Bugfixes and feature updates:
  • CHANGE-196 - Fix issue with Store-pickup module vs taxes
  • CHANGE-206 - Fix admin profiles code to also manage product types
  • CHANGE-225 - Handle use of comma as decimal point for Gift Voucher
  • CHANGE-235 - Fix for create_account_success doesn't honor session timeout
  • CHANGE-274 - Installer improvement - alert if new version available at install time
  • CHANGE-309 - Changes to avoid spam flags on Admin Emails about payment/shipping modules, and prevent autoresponder replies to newsletters and contact-us emails
  • CHANGE-311 - Data sanity check in customer login and admin customer mgmt to handle missing records resulting from bad imports or damaged data
  • CHANGE-315 - Performance tuning with .htaccess tweaks
  • CHANGE-323 - Fix rounding error with attributes and salemaker
  • CHANGE-332 - Update PayPal WPS to prevent mistakenly entering localized country domain for accessing PayPal services (per PayPal change Q3-2012)

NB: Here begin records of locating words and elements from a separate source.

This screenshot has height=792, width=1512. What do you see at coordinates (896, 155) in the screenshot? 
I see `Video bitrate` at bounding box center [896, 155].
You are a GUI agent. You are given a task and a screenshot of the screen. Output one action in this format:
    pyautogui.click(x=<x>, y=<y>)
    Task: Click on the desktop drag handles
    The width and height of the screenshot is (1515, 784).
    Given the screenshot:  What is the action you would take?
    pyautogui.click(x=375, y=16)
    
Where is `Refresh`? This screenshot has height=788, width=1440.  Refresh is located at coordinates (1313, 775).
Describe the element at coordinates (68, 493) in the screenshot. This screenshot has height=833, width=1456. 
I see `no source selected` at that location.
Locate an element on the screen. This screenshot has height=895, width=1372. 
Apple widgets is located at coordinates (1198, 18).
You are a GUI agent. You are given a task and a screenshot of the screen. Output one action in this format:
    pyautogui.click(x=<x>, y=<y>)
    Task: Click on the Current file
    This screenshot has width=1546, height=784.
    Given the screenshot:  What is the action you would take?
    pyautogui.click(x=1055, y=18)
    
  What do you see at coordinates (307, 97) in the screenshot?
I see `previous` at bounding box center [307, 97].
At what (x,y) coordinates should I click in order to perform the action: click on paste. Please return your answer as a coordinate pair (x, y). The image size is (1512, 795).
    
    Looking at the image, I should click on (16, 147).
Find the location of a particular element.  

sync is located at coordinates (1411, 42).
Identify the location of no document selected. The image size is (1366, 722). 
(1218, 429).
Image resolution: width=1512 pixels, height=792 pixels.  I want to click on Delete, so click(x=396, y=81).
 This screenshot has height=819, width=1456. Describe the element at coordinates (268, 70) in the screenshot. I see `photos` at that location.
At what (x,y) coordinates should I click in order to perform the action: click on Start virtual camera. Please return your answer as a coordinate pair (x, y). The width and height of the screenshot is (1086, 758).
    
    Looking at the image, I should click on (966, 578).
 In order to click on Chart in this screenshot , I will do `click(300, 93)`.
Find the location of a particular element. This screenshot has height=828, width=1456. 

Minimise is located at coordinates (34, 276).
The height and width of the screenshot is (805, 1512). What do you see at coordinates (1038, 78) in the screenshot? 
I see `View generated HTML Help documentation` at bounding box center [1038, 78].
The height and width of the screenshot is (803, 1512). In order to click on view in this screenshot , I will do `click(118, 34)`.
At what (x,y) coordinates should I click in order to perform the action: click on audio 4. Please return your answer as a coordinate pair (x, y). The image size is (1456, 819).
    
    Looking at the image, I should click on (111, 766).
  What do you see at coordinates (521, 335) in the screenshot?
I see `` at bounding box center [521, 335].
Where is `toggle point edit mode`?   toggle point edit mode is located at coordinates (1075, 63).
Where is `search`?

  • CHANGE-341 - Updates to observer/notifier code to better support legacy procedural code
  • CHANGE-343 - Fix various language wording and dist-configure examples vis a vis the logs foldername
  • CHANGE-345 - Fix typo in whos_online legend
  • CHANGE-346 - Fix outdated language in configuration menu help texts, mainly around the name of the logs folder
  • CHANGE-347 - Fix TRY currency in paypal modules
  • CHANGE-348 - Fix Secunia advisory SA50574 - XSS in admin login.php
  • CHANGE-351 - Fix EZ-Pages Table of Contents links not displaying (if queryCache enabled, such as was added in v1.5.1)
  • CHANGE-352 - Fix attributes controller fatal error after upgrade
  • CHANGE-353 - Fix for password_forgotten generates log file
  • CHANGE-354 - Installer now bypasses APC and other caching mechanisms during zc_install, to prevent confusion caused by caching of files which require alteration.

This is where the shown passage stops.